Beberapa kelebihan dan kelemahan yang terdapat pada pengabuan cara tidak langsung. Kelebihan dari cara tidak langsung, meliputi :
a. Waktu yang diperlukan relatif singkat,
b. Suhu yang digunakan relatif rendah,
c. Resiko kehilangan air akibat suhu yang digunakan relative rendah,
d. Dengan penambahan gliserol alkohol dapat mempercepat pengabuan,
e. Penetuan kadar abu lebih baik.
Sedangkan kelemahan yang terdapat pada cara tidak langsung, meliputi :
a. Hanya dapat digunakan untuk trace elemen dan logam beracun,
b. Memerlukan regensia yang kadangkala berbahaya, dan
c. Memerlukan koreksi terhadap regensia yang digunakan
2.2     Kadar Air
Kadar air adalah persentase kandungan air suatu bahan yang dapat dinyatakan berdasarkan berat basah (wet basis) atau berdasarkan berat kering (dry basis). Kadar air berat basah mempunyai batas maksimum teoritis sebesar 100 %, sedangkan kadar air berdasarkan berat kering dapat lebih dari 100 % (Syarif dan Halid, 1993).
Berat bahan kering adalah berat bahan setelah mengalami pemanasan beberapa waktu tertentu sehingga beratnya tetap (konstan). Pada proses pengeringan air yang terkandung dalam bahan tidak dapat seluruhnya diuapkan. (Kusumah dkk, 1989).
Kadar air dalam bahan pangan sangat mempengaruhi kualitas dan daya simpan dari bahan pangan tersebut. Oleh karena itu, penentuan kadar air dari suatu bahan pangan sangat penting agar dalam proses pengolahan maupun pendistribusian mendapat penanganan yang tepat.

+===+

* **TUJUAN**
1 – Menurut kutipan teks tentang pengabuan dan kadar air, berapa batas maksimum teoritis kadar air berat basah?
2 – Tuliskan kembali persis bagian kutipan teks yang dibuka dengan kata-kata "Sedangkan kelemahan yang" dan ditutup dengan "dan Halid, 1993).".

* **DATA YANG DIBERIKAN**

+===+

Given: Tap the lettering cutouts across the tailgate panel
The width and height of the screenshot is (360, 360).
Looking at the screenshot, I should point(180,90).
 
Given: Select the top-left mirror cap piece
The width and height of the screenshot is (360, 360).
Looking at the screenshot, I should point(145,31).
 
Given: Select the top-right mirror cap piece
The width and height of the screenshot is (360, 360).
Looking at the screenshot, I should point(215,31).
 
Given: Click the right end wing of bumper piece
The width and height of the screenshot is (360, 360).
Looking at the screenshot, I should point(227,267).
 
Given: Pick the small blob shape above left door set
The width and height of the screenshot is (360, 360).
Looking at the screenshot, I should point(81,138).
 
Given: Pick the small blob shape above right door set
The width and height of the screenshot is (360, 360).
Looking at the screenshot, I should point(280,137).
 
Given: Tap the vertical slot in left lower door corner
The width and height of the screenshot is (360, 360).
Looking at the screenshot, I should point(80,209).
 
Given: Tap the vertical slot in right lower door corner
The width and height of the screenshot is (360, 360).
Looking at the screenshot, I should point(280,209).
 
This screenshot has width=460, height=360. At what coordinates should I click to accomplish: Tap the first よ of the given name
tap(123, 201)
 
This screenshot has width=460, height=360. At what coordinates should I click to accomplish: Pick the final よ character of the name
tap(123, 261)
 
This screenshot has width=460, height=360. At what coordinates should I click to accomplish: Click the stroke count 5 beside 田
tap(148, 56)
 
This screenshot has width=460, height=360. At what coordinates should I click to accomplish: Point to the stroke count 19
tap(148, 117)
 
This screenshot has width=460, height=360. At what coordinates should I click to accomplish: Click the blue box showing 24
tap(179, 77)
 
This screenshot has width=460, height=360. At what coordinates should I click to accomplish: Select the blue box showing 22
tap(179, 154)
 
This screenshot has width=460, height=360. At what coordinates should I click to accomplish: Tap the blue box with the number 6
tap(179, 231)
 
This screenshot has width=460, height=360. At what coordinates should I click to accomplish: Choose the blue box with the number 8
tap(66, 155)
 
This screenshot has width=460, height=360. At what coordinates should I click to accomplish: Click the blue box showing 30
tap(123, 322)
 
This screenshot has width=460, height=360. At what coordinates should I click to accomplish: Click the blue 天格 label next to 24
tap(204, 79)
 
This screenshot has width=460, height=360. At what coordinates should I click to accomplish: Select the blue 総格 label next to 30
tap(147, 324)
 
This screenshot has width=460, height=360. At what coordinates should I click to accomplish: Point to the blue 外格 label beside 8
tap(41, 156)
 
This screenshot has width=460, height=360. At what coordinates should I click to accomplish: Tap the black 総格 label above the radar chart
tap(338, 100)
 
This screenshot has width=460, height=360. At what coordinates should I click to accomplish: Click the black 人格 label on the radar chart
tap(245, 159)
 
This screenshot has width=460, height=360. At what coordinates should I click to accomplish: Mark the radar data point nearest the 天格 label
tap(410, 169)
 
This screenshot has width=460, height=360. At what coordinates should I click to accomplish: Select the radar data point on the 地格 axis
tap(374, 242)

+===+

* **DAFTAR JAWABAN**
1 – 100 %

2 –
Sedangkan kelemahan yang terdapat pada cara tidak langsung, meliputi :
a. Hanya dapat digunakan untuk trace elemen dan logam beracun,
b. Memerlukan regensia yang kadangkala berbahaya, dan
c. Memerlukan koreksi terhadap regensia yang digunakan
2.2     Kadar Air
Kadar air adalah persentase kandungan air suatu bahan yang dapat dinyatakan berdasarkan berat basah (wet basis) atau berdasarkan berat kering (dry basis). Kadar air berat basah mempunyai batas maksimum teoritis sebesar 100 %, sedangkan kadar air berdasarkan berat kering dapat lebih dari 100 % (Syarif dan Halid, 1993).